I was spectacularly wrong about Hurts’ progress. I should know better by now. I covered the whole Carson Wentz thing. I covered most of Donovan McNabb’s career, all the various Nick Foles eruptions, and the all-too-brief resurgence of Michael Vick. A stretch of great games, even a year of great games, even several years of what seems like progress toward greatness — in the end, we don’t know nothin’.
I have no idea what the hell is going on with Hurts, but it started in the opener against the Patriots. Hesitant to run, slow to pull the trigger after dropping back to pass, curiously short on just bringing juice to the offense. Why? (And no, it isn’t some minor knee injury that has to be healed by now.)
If I had to guess, I would say that he isn’t getting the answers he needs during the week leading up to each game, that he feels he’s being asked to try things that won’t work, he keeps seeing things from opposing defenses that he wasn’t expecting. But that is a guess.
Last season, Hurts’ stoicism was hailed as a part of his superior makeup. This year, notably Monday night, it looked and sounded less like stoicism than desolation. He doesn’t give the vibe of being a guy who can will his team to win, the way he sometimes did last year.
The offense hasn’t had rhythm or flow all season. Offensive line injuries haven’t helped. The defense’s constant spectacular failures have brought unwelcome pressure on Hurts and the offense.
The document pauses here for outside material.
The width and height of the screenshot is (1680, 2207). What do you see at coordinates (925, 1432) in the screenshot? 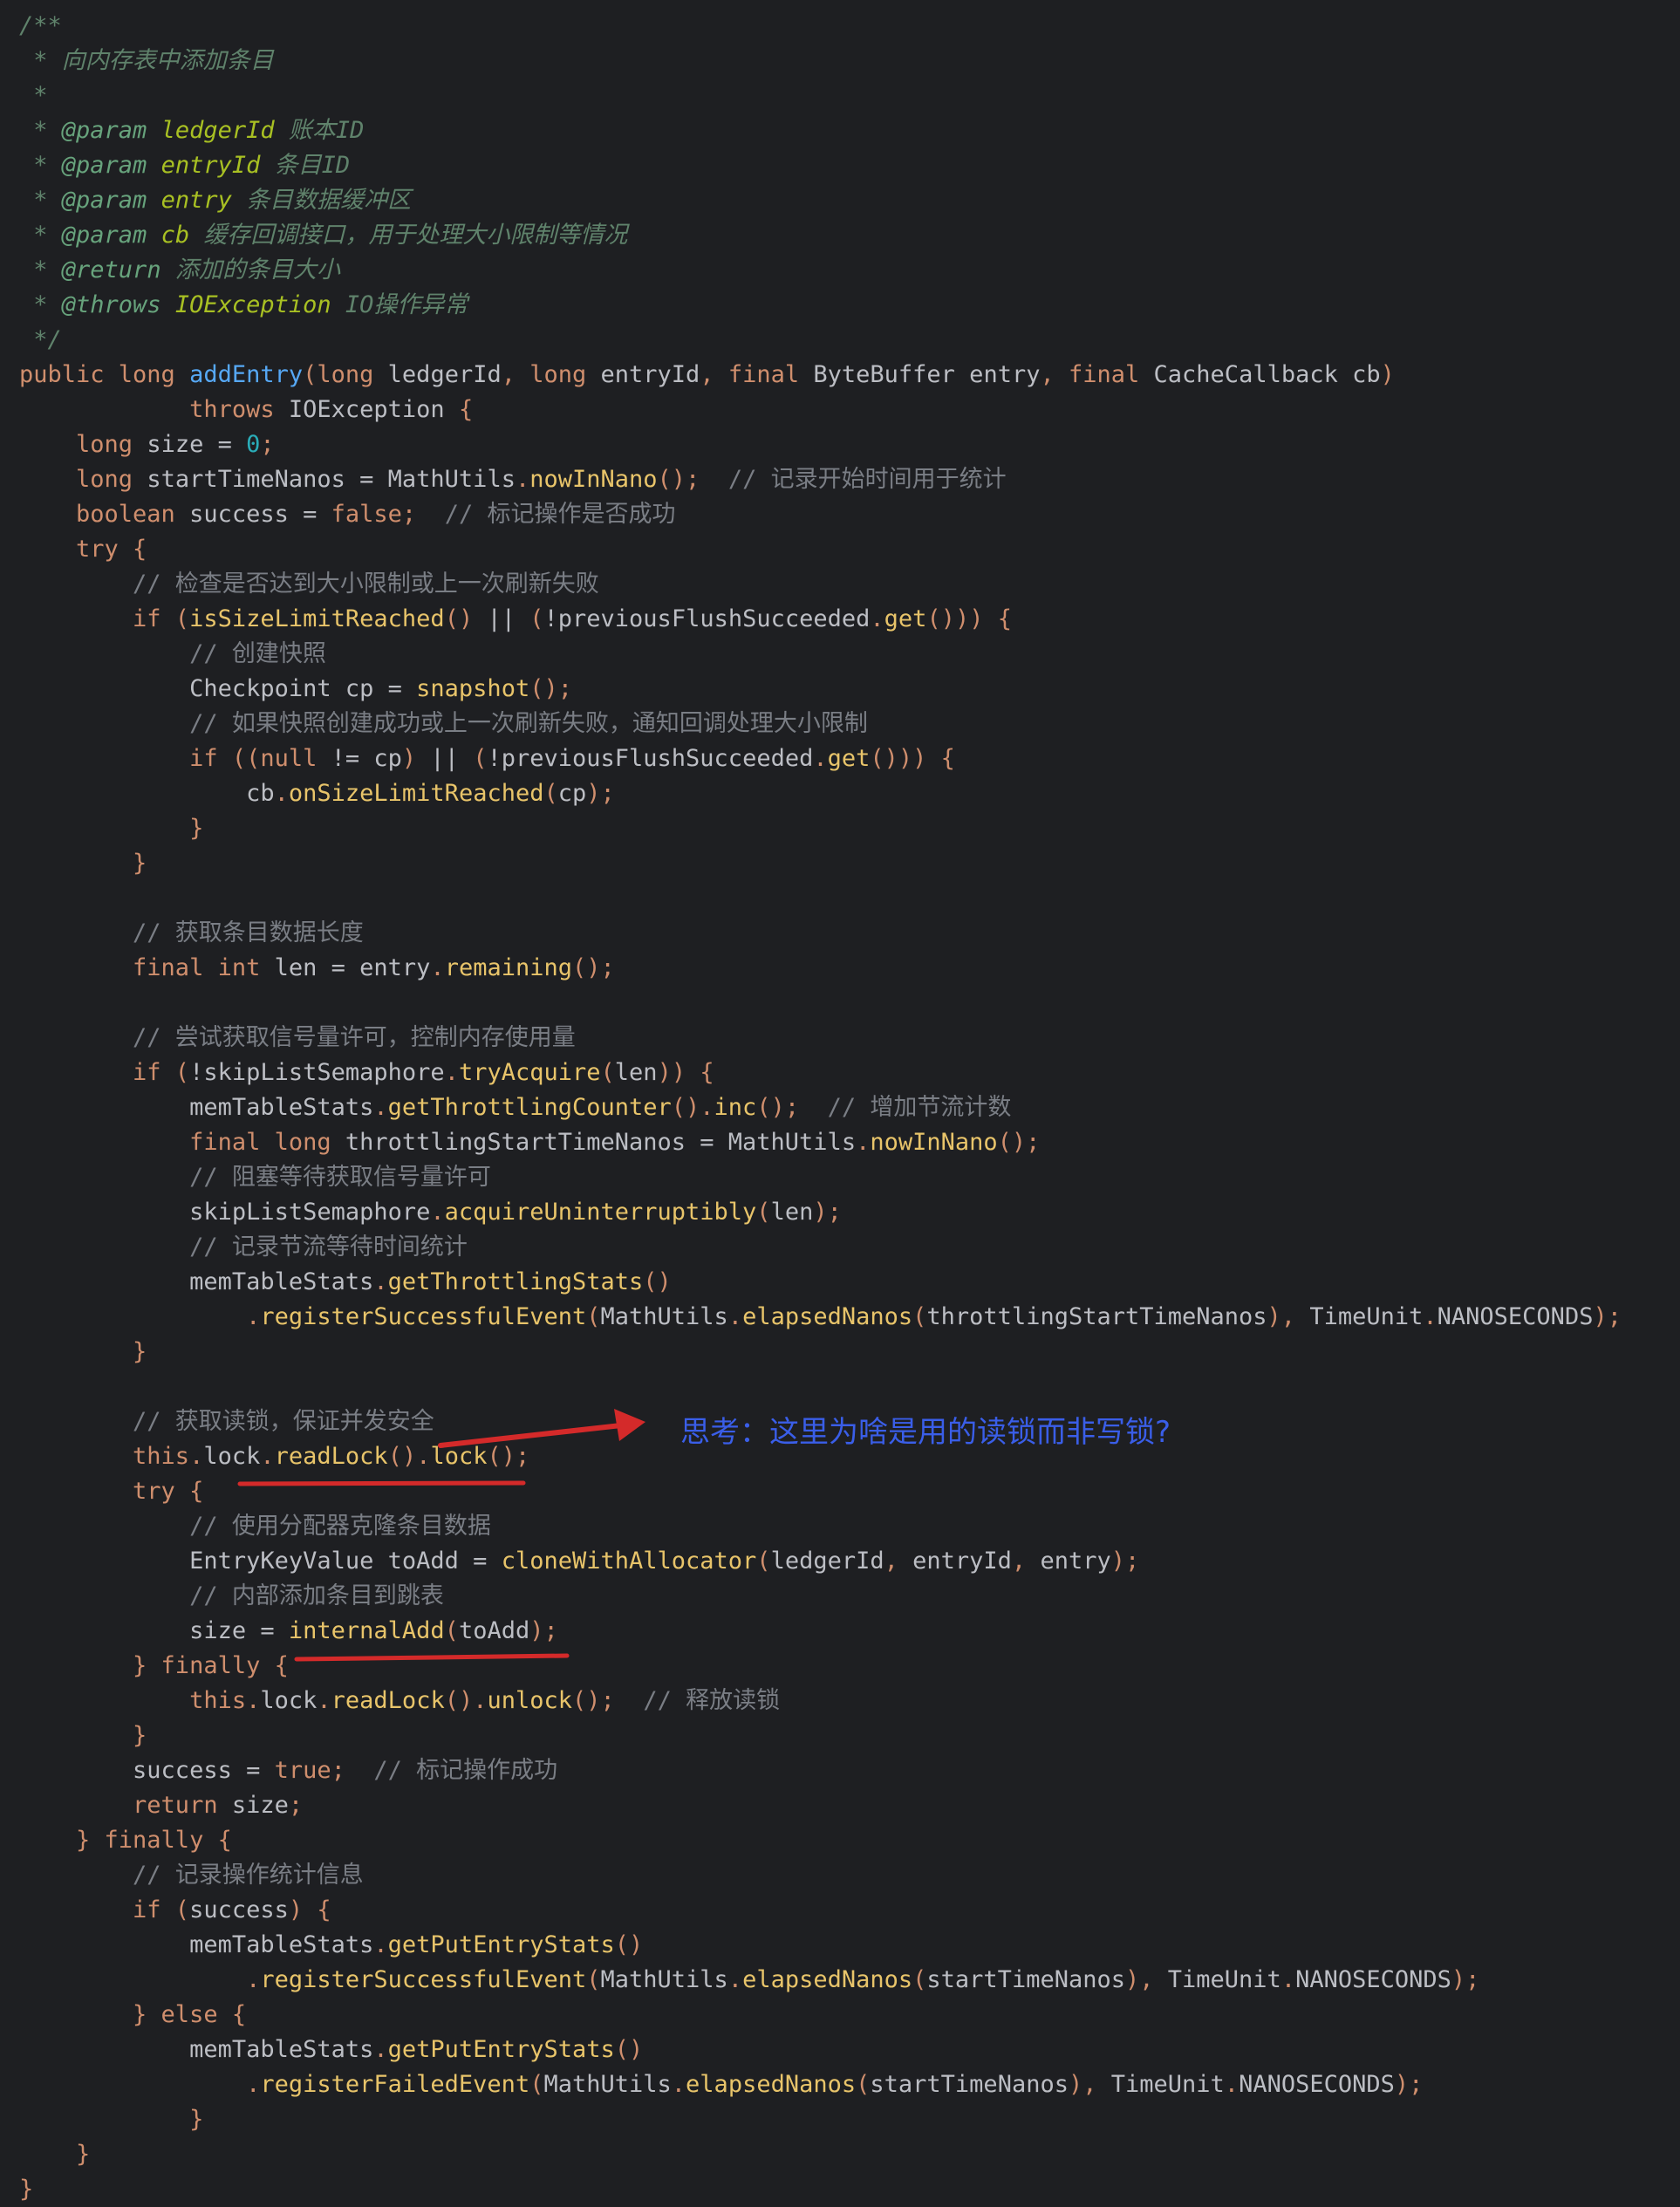
I see `annotation-note: 思考：这里为啥是用的读锁而非写锁?` at bounding box center [925, 1432].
Neither Sirianni nor offensive coordinator Brian Johnson seems able to explain any of this or, more crucially, to fix it.
Then there is Sirianni. I’ve covered Andy Reid, Chip Kelly, Doug Pederson, and now Nick. They all reached a point where they had no answers. I’ve been extremely unimpressed with Sirianni’s inability to make the fixes he pledges to make after every game.
Some people say last year’s offensive success was all Shane Steichen. That’s an easy answer, and maybe it’s true. But that also was the narrative when another guy, Frank Reich, left the Eagles after a Super Bowl season to coach the very same Colts Steichen now leads, and the Reich narrative faded badly with time.
Here is one thing that I actually do know, and I’m not afraid of being proven wrong about it: Getting back to the Super Bowl the year after losing it is damn near impossible, unless you have Tom Brady.
Getting back to the Super Bowl the year after losing it is especially difficult. The last NFC team to do so was the Bud Grant Vikings in 1974. It might be that all the dysfunction we are seeing just boils down to this.
But bear in mind, stumbling the year after a Super Bowl appearance doesn’t guarantee that you will then turn things around. You can just as well be the 2004 Eagles, and have blown your best shot.
These Eagles will face massive personnel/leadership change this coming offseason. (Anybody notice that lately when the defense does make a play, it’s often Fletcher Cox or Brandon Graham, instead of one of the younger guys? Or that the offense’s most consistent players are 36-year-old Jason Kelce and 33-year-old Lane Johnson?)
A bright future is still possible, but it is far, far from assured. And this year’s team can do whatever these last three games, it’s still not going anywhere in the playoffs, unless a miracle occurs.